ACTIVITY ▸
The answer is a number and only a number: how many lines of the data include the string "context"?

+++ RECORDS FOR THIS EXERCISE +++

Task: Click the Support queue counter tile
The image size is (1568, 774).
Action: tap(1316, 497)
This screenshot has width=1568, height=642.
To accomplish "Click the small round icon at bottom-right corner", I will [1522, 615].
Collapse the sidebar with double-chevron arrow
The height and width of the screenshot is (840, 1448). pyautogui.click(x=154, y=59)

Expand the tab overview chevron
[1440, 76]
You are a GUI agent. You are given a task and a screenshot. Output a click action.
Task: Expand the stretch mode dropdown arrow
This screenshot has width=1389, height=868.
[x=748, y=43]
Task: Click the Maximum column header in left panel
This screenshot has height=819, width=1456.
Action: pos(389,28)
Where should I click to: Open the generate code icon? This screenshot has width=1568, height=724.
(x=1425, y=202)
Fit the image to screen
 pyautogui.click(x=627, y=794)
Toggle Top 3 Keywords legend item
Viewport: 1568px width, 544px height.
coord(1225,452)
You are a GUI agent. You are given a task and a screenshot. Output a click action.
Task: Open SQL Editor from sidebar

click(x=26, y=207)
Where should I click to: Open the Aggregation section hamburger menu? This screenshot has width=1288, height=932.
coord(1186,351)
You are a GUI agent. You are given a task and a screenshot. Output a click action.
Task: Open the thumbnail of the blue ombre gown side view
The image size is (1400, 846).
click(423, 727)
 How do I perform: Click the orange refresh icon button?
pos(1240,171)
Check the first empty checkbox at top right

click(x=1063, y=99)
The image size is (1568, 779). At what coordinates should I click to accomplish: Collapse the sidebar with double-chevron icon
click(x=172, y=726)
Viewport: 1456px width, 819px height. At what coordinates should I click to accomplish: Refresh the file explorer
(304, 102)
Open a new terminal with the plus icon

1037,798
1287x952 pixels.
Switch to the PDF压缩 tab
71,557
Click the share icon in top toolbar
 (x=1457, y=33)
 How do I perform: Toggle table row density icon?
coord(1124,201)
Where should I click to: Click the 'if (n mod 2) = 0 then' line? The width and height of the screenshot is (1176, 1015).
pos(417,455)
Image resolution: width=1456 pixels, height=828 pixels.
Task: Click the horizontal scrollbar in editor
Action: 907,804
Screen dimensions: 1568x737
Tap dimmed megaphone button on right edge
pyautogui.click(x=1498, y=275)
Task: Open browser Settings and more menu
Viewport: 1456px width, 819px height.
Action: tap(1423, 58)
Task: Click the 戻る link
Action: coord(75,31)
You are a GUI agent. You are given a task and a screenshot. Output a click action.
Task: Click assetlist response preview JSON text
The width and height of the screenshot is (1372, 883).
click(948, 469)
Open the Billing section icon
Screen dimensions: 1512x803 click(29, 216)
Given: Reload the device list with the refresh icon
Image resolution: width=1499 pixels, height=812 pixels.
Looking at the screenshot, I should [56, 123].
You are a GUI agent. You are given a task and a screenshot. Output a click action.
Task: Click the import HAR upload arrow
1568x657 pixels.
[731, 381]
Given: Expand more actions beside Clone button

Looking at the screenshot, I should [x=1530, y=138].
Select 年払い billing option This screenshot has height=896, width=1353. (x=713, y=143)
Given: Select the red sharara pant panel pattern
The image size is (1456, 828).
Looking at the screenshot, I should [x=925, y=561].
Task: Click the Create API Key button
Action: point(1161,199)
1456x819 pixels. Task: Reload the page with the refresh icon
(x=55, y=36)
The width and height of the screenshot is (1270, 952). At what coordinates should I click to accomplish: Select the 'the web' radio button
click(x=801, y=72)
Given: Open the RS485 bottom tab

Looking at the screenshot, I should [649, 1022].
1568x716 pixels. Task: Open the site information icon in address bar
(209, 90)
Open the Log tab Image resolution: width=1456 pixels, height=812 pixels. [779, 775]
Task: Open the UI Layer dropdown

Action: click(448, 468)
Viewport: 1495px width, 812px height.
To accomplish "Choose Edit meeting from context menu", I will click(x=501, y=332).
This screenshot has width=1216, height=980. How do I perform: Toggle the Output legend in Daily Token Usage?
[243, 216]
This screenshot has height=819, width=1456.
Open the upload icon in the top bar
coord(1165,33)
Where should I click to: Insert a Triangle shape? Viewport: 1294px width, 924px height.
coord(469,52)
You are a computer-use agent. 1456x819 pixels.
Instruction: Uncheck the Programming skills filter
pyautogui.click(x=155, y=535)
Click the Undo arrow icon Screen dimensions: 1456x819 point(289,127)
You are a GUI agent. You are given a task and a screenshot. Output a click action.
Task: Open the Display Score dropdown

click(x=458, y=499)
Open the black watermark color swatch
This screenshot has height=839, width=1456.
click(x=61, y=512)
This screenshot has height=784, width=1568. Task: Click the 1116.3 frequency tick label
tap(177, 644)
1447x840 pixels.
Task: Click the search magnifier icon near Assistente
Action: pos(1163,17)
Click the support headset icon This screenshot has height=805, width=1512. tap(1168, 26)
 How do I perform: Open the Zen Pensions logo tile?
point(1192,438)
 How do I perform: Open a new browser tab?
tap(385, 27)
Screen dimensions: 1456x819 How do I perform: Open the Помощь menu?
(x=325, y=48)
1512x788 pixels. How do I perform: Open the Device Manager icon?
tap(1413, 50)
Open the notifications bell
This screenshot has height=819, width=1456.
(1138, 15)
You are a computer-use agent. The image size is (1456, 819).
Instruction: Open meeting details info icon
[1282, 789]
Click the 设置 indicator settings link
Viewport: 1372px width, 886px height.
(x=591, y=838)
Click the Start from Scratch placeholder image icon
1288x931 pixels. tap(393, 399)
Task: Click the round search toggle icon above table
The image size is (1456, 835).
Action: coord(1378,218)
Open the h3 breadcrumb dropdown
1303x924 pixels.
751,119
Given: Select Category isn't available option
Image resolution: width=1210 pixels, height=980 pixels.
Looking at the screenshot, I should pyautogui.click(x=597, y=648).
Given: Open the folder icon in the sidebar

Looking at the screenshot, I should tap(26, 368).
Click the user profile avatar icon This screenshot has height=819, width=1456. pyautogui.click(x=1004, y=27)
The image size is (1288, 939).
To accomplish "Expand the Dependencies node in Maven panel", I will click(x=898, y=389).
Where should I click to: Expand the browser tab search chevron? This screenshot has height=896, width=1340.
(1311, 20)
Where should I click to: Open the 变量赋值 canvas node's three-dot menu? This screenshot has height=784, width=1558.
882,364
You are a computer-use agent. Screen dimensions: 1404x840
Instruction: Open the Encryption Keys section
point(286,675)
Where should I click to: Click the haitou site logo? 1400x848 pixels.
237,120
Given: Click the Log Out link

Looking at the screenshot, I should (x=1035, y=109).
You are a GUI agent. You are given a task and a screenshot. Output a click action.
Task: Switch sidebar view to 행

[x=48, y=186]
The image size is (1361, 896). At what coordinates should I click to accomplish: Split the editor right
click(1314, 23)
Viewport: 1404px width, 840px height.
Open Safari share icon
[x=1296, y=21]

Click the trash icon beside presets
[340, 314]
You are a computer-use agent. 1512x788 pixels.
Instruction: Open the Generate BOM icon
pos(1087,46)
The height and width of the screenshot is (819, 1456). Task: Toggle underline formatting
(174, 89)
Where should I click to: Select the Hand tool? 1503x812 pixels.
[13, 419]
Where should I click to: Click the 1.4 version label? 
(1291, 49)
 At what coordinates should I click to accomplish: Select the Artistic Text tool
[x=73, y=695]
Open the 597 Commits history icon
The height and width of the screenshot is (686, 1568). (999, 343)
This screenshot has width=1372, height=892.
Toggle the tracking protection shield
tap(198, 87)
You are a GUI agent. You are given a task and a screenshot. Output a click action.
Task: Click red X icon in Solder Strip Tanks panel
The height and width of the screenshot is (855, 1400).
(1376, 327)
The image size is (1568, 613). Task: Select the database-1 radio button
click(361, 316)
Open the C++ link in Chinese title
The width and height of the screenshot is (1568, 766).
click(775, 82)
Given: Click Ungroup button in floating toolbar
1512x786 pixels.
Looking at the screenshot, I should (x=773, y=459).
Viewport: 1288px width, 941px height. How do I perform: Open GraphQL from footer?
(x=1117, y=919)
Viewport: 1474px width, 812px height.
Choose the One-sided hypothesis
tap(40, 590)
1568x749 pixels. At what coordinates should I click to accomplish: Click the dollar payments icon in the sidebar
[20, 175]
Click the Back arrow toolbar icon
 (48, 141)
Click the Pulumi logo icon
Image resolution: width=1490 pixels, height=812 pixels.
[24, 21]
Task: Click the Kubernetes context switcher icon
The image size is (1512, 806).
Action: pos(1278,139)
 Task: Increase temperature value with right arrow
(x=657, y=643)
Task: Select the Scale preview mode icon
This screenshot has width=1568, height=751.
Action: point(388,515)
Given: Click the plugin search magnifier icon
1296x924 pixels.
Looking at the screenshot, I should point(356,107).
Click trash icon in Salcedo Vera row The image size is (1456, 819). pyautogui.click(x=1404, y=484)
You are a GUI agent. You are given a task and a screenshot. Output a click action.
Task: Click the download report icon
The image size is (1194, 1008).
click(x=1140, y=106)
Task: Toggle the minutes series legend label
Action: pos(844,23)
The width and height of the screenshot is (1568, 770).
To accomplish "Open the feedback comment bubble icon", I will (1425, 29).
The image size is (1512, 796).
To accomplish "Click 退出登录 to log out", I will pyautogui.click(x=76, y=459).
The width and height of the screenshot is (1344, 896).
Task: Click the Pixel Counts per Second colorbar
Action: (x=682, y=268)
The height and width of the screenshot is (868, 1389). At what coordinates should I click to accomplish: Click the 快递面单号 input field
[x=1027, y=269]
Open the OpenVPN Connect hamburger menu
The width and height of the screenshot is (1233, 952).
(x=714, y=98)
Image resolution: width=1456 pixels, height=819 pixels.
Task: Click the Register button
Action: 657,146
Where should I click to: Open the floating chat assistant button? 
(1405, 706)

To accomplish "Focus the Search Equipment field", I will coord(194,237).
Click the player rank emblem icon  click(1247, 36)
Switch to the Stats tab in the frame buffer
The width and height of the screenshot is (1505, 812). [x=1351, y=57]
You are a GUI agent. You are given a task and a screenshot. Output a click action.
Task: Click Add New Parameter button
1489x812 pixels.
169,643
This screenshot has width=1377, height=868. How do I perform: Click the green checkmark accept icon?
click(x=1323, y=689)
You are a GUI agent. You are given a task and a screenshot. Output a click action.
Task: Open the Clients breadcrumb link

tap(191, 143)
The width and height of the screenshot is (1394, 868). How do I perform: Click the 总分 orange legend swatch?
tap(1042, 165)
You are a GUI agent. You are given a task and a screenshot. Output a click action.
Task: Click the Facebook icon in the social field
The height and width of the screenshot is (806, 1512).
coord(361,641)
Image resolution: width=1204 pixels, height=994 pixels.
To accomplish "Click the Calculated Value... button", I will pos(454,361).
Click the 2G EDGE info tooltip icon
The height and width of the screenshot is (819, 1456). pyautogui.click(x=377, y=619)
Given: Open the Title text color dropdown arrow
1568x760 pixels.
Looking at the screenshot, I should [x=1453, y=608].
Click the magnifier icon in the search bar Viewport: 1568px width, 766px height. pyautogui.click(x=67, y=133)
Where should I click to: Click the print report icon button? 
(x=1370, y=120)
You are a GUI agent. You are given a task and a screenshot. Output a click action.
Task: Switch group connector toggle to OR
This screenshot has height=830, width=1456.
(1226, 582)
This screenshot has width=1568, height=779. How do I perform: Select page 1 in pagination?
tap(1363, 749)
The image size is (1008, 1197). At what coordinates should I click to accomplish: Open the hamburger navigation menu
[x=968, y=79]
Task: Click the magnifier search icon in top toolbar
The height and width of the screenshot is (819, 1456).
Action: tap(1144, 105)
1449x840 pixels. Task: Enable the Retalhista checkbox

+++

ANSWER SECTION ▸
2